Still, I figured I'd check to see what I get. I can't figure out how to get
these "Recommended by Pocket" sites on my Firefox new tab page, but I only
just signed up, so perhaps it takes a while to appear.

The Pocket Discover tab on their website seems like the closest thing to it.
It has an extremely small collection of sources for its stories and with
absolutely no range of perspectives at all. They're all metropolitan left
outlets. I get: the New York Times, the New Yorker, New York Magazine, Harvard
Business Review, Quartz, James Clear (?), the Verge, Vox, the Washington Post,
the Guardian and some Medium articles.

So, pretty good if you live in New York or Washington, I guess. I don't even
live in America so this selection isn't so hot. Here's a sample of recommended
story headlines:

"The Doomsday Invention: Will artificial intelligence bring us utopia or
destruction?"

"America's gun problem, explained"

"How exercise shapes you, far beyond the gym"

"Buying organic veggies at the supermarket is a waste of money"

"The true cost of being a black teacher"

"A pregnant woman with COVID-19 was dying, with one decision, her doctor's
saved three lives"

"The rise of American authoritarianism" (it's about Trump, of course)

"One legacy of the pandemic may be less judgement of the child-free"

There are a few stories that might interest me here that I didn't cite, like
"How vulnerable is GPS" (in the New York Times, of course). I personally seem
to get more self-help and less woke content than in the screenshot I posted.
But you get the idea. If you hate Trump, love any publication with New York in
the title, eat quinoa, capitalise Black, and think children are a burden,
you'll love Pocket. If you aren't like that, it has nothing for you.
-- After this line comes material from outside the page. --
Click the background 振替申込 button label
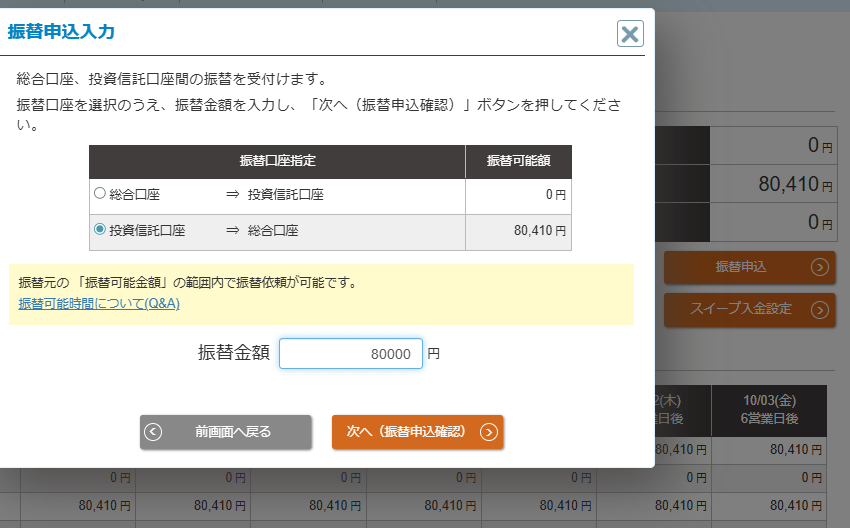[740, 267]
Oddly, Pocket seems really buggy. A lot of recommended stories under Discover
that come from Medium don't seem to have scraped the title correctly, so the
title ends up being a raw HTTPS URL, complete with fragment specifier. One
recommended story is just "Redirecting..." so they don't even follow redirects
properly.

It feels like this experience sums up Mozilla under Mitchell Baker.

------
sipos
Fundamentally, whether you use Firefox or not, having an organisation that has
user's interests at heart, and is not a major global corp, developing a major
browser, is something we all need. It ensures that the evolution of the web is
in a sensible direction. Mozilla has been an important input in WebAssembly,
for example. Thus, Mozilla's problems are all of our problems.

Mozilla has two major problems though. Firstly, it largely relies on what is
eventually advertising revenue, in a time when users are increasingly using
ad-blockers etc and privacy laws reduce the value of targeted ads. Secondly,
it has little traction on mobile, where iOS basically just has Safari because
of Apple's rules, and Android comes with Chrome very much set as the default
(and few people change it).

I don't really buy that COVID has made much difference. I think that,
ultimately, the two problems above are the issues, and I'm not sure what can
be done about them.

Even if Firefox were replaced with a shiny-new brilliant FLOSS browser, we
still need an organisation behind it that drives web standards in the right
direction (and I think they do need to have a major browser to do that as
effectively as Mozilla has), and it still needs the funding to do it, so would
still face the same issues as Mozilla, even if it weren't Mozilla.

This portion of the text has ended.